To Make Cloud SQL’s regional deployment highly available, primacy instance exists in one GCP zone and a standby instance exists in another zone. Through synchronous replication to each zones persistence disk, all writes made to primary and also in the standby instance. This configuration helps from zonal graceful failure to standby instance. In this case data will be available to client application without any interruption.
Cloud SQL’s regional high availability can be upgraded to cross-region high availability simply by provisioning a read replica in another region.
In order to have the ability to fail over to a different GCP Region in a Disaster Recovery scenario, at least one Cloud SQL read replica must be provisioned in a separate GCP Region prior to an incident.
Make sure don’t forget to configure cloud monitoring alerts on instances.
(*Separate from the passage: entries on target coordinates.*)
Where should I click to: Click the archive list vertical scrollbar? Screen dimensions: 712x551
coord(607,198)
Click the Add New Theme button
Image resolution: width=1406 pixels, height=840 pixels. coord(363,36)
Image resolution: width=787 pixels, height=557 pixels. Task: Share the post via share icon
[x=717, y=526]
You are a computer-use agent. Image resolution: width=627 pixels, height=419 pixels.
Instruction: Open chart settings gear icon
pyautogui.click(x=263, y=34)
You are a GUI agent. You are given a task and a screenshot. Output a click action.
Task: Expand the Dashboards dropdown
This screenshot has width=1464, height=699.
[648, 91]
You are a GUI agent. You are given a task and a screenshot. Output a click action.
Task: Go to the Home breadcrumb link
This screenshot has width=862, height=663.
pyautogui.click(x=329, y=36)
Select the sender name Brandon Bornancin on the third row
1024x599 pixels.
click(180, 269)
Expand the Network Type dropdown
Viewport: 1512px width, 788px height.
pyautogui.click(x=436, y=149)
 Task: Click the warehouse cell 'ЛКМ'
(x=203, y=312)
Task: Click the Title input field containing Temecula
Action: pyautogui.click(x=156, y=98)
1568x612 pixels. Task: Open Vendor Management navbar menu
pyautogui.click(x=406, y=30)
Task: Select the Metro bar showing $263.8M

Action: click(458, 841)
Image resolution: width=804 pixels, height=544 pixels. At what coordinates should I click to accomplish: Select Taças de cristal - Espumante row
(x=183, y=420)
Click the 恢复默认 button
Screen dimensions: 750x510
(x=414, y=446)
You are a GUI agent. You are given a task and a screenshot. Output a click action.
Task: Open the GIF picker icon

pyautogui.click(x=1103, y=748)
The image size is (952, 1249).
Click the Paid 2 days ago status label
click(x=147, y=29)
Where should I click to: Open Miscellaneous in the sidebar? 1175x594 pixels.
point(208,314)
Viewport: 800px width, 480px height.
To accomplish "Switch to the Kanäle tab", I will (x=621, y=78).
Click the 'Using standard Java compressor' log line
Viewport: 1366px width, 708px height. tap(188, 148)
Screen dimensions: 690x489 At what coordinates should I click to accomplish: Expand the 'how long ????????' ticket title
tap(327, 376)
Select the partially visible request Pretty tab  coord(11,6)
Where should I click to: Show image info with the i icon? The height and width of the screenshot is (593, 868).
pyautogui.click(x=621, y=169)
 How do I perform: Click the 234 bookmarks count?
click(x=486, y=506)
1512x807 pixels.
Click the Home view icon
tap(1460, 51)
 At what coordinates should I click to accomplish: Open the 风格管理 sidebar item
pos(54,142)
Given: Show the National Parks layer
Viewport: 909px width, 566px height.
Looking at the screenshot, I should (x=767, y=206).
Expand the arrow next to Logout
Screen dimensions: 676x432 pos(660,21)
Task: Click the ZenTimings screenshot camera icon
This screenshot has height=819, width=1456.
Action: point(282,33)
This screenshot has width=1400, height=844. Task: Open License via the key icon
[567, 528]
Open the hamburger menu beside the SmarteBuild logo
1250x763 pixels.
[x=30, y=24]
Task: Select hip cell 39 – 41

This will notify as soon as instances are offline.
Even after configuring cloud monitoring how you will decide when to conduct cross-region failover? … Click Here
Even though GCP offers fully managed highly available Cloud SQL service, but this feature is limited to the GCP region that the instance resides in. For critical applications, a higher level of resiliency is recommended. In this situation organization can decide to move on the global database option (GCP cloud spanner) or use automation script which help then to recover from cloud SQL regional failure in less than 30 min.